In November 2011, the family department store JCPenney hired a new CEO named Ronald Johnson, in a bid to reverse its declining sales. The company’s stock value started to improve, until February 2012, when Johnson initiated a new (but undeclared) pro-homosexual policy.
First, the company hired out-lesbian Ellen DeGeneris to be its public face and spokesman. Then, in its Mother’s Day and Father’s Day catalogs, JCPenney aggressively courted the LGBT “community” with ads of two mommies and of two daddies. [See my post of June 2, "Something is rotten at J C Penney."]
The new policy has alienated Christians who still make up the majority of Americans. JCPenney’s aggressive courting of homosexuals is all the more puzzling because, according to the U.S. Census, homosexuals (same sex households) constitute less than 2% of U.S. households.
It is noteworthy that JCPenney’s stocks, which had gone up after Johnson became CEO, precipitously declined beginning precisely in February 2012, when DeGeneris became the company’s public face. Today, JCPenney’s stocks are worse than before Johnson.
Here’s JC Penney’s stock performance from May 2011 to May 2012. (Click chart to enlarge)
Note that Ron Johnson took over the company’s leadership in November 2011. JCPenney’s stock value rose to its highest in February 2012. Since then, the value systematically declined. By May 2012, JCP’s stock value was LOWER than when Johnson took over the helm!

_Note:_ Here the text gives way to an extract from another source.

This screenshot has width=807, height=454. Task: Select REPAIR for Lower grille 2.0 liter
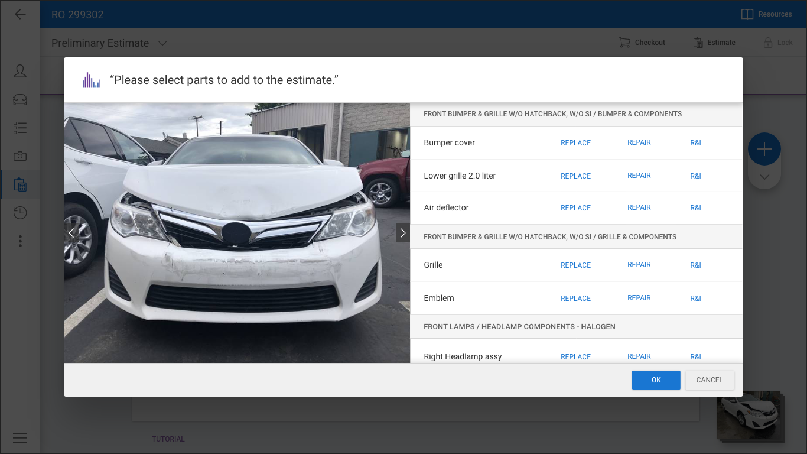pos(639,176)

Since May 2012, JCP’s stock value has continued to decline. Below is its stock performance for the last three months, as of Wed., July 11, 2012, 4:00 PM EDT|USD (source: Morning Star):
Yesterday came even worse news.
The credit-rating agency Standard & Poors downgraded its rating for JC Penney Co. Inc. from BB- to B+. S&P’s evaluation of JCPenney’s outlook is “Negative”.
Here’s what S&P says about JCPenney in greater detail:
J.C. Penney Co. Downgraded To ‘B+’ On Ongoing Weak Expected Performance And Credit Metrics; Outlook Negative
Publication date: 11-Jul-2012 15:31:11 EST
- Performance at U.S. department store operator J.C. Penney remains weak, resulting in a meaningful deterioration of credit protection metrics.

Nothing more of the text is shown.